Hi All,
We have experienced issues where FunctionApps hosting in Azure can be quite unreliable, and sometimes go offline after operating for a while, in some cases for years.
On the 18th of February at 21:20, after a standard 'warmup' operation one of ours went offline giving 500 status to all further requests (whether using valid or invalid keys).

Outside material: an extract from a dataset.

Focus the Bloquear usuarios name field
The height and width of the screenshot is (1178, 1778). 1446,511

The end-to-end transaction logs show a standard warmup, followed by a load of 'null bindings':
18/02/2025, 21:40:51
-Trace
Stopped the listener 'Microsoft.Azure.WebJobs.Extensions.Http.HttpTriggerAttributeBindingProvider+HttpTriggerBinding+NullListener' for function '<somename1>'
Severity level: Information
18/02/2025, 21:40:51
-Trace
Stopping the listener 'Microsoft.Azure.WebJobs.Extensions.Http.HttpTriggerAttributeBindingProvider+HttpTriggerBinding+NullListener' for function '<somename1>'
Severity level: Information
18/02/2025, 21:40:51
-Trace
Stopped the listener 'Microsoft.Azure.WebJobs.Extensions.Http.HttpTriggerAttributeBindingProvider+HttpTriggerBinding+NullListener' for function '<somename2>'
Severity level: Information
18/02/2025, 21:40:51
-Trace
Stopping the listener 'Microsoft.Azure.WebJobs.Extensions.Http.HttpTriggerAttributeBindingProvider+HttpTriggerBinding+NullListener' for function '<somename2>'
Severity level: Information
From this point forward, all requests give 500 status errors (regardless of if the keys are correct or not to access the function).

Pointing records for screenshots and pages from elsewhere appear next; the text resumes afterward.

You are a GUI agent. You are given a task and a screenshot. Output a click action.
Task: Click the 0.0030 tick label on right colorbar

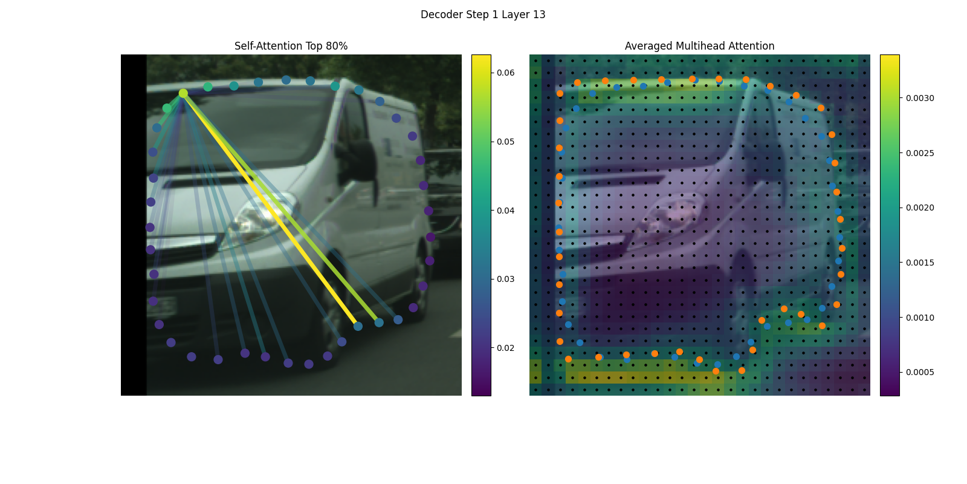[920, 98]
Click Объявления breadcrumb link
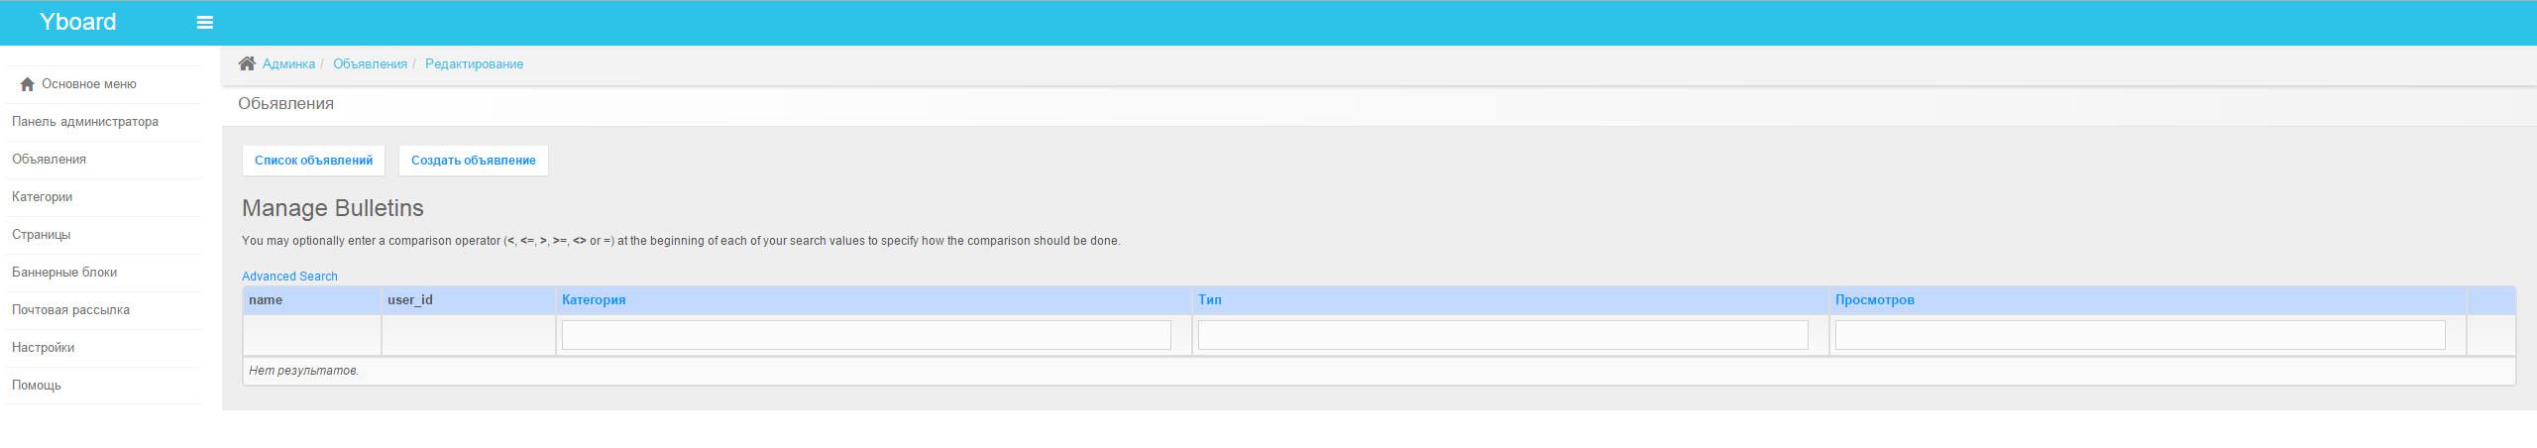Screen dimensions: 2537x448 point(370,64)
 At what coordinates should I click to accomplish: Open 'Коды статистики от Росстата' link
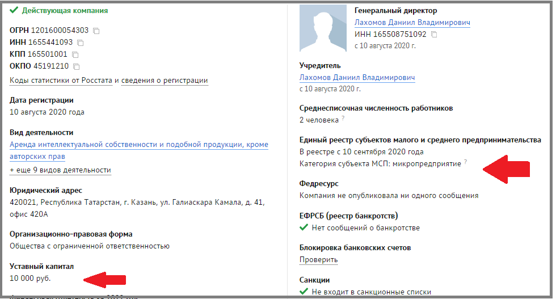pyautogui.click(x=61, y=81)
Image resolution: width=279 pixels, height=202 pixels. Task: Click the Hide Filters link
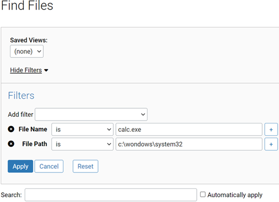point(26,70)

No access attempt ever gets logged, beyond housekeeping that takes place automatically (i.e. no attempt to access the FunctionApp is logged in the end-to-end transaction logs or any the other logs via Application Insights).

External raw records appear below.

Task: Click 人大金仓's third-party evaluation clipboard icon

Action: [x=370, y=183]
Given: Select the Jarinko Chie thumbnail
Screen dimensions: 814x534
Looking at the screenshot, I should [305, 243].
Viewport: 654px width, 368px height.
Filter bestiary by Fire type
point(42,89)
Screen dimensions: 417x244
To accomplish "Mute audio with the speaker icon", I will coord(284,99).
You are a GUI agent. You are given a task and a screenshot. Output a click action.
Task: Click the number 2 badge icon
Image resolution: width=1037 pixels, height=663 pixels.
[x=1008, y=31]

Indeed it's my belief, that no requests even reach the FunctionApp at all due to Azure itself initially throwing a 500 error being unable to delegate the request after handling the initial incoming one, though I can't yet prove this.
Further investigation shows the worker process is still online, and working fine, and that the functions in code are correctly found on startup.
The FunctionApp runs on an S1 App Service Plan tier, with plenty of resource, with "Always On" turned on using Managed Identity access to the storage account.
No changes have been made to this app since the last deployment on 2024-07-30T09:11:07.5666953Z
No configuration changes have been made by ourselves during this time either
This isn't the first time this has happened, but the first time I've been able to see in detail the automatic failure take place at Azure's end.
To this day, the app does not respond to any external requests, but I believe this is due to the binding issue - in theory it is otherwise all working fine.
We deployed the same code to a new app and it is working fine, but I've kept the collapsed one for investigation as I need to be able to understand why these would suddenly go offline, so I can avoid this happening to the current version (this is actually the 3rd time it has happened to this particular project, though I have witnessed it happening to others).
Anyone have any suggestions?